I remember seeing The Matrix for the first time, having no prior knowledge of the movie, and coming out of it thinking: "A big budget Hollywood movie about epistemology! How cool is that?!" Now the image of the Matrix is such a commonplace that philosophers have started using it, at least as a pedagogical tool, as in this game on the Philosophers Magazine website, and on Thoughts, Arguments, and Rants (look at the entry for Sunday). There are even two different books on the subject: The Matrix and Philosophy: Welcome to the Desert of the Real and Taking the Red Pill: Science, Philosophy and Religion in The Matrix. Apparently there was also a post on the 617 blog about multi-level Matrices, but unfortunately as I write this their archives are unavailable, so I don't know if it has anything to do with what I'm going to talk about.
The basic Matrix argument is that a) you cannot be sure that every experience you have is not a perfect computer simulation and b) this is a live possibility in a way that , say, pure solipsism or the theory that there's an intangible invisible imp on your shoulder is not, in that there is a possible experience you could have which would tend to confirm it: to whit, being unplugged from the Matrix. Of course, the same argument applies to the world outside of the Matrix: the people who unplugged you face the same possibility that they and you are in a higher-level Matrix, which could be confirmed by being unplugged. Obviously this leads to an infinite regress of suppositions, but that doesn't mean it's wrong.
What I would like to consider is the Matrix scenario with a twist: Upon being unplugged from the Matrix, when the unpluggers tell you "Welcome to the Desert of the Real," you respond:
"What do you mean, real? This world that you call real is itself a computer simulation. When you attempt to look in on the Matrix, you're actually being fed images from the real world, where I come from; when you decided to 'unplug' me, I was plugged into your Matrix. Of course, they gave me a drug to erase my short term memory of the experience of being plugged in, so that there's no difference between my memories and what you think my memories ought to be, but there is an experience that either of us could have which would tend to confirm the truth of what I say: being unplugged."

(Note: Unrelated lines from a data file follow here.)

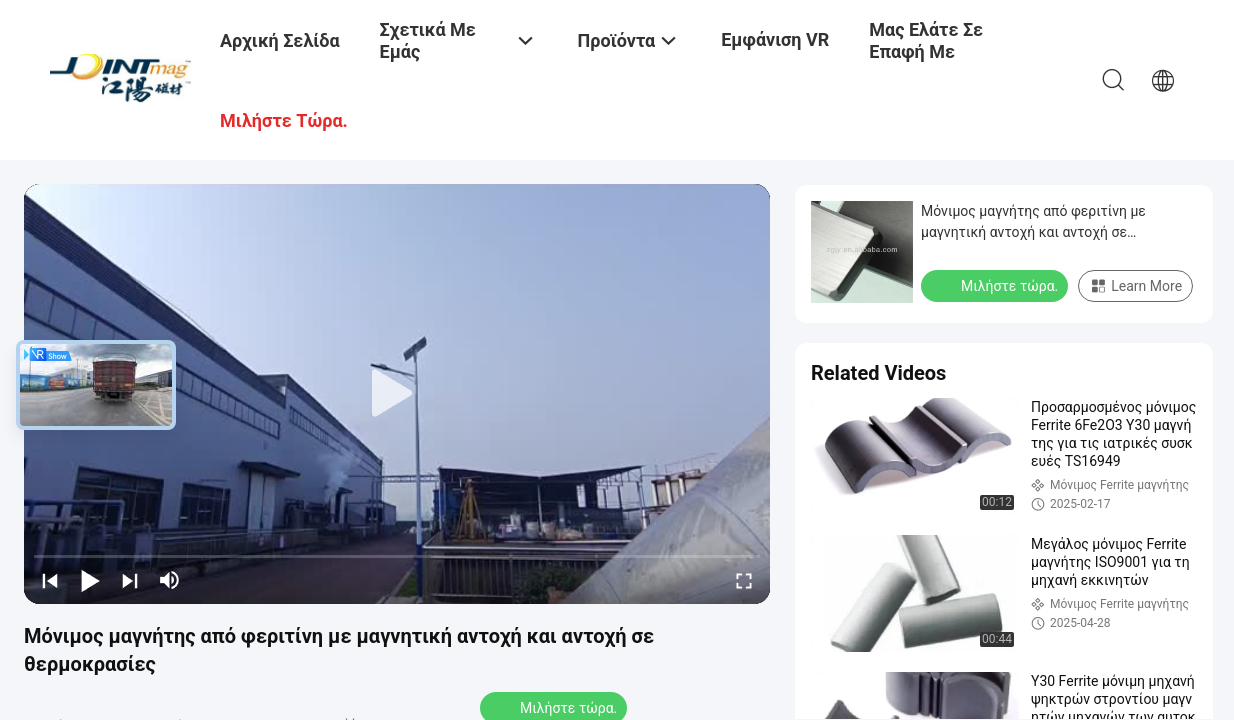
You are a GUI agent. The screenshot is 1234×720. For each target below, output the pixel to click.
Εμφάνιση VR (775, 39)
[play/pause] (90, 580)
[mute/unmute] (170, 580)
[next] (130, 580)
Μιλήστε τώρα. (996, 285)
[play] (397, 394)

The question about this account is not whether it is plausible (I should hope not), but whether the unpluggers would have any better reason to discount the possibility than we have of discounting the possibility of the Matrix? I don't think so; it has what appear to me to be the same salient features: it perfectly explains what experiences we do have, while suggesting an experience that we could conceivably have which would tend to confirm the theory that they were merely simulated (granted, without closing down the possibility of further experiences that might modify the conclusion). I call this the Moebius matrix because it's (very loosely) a one-sided loop: there's only one reality, despite the two apparent sides, and if you accept the argument then the "real" world is always the one that your consciousness is not currently aware of.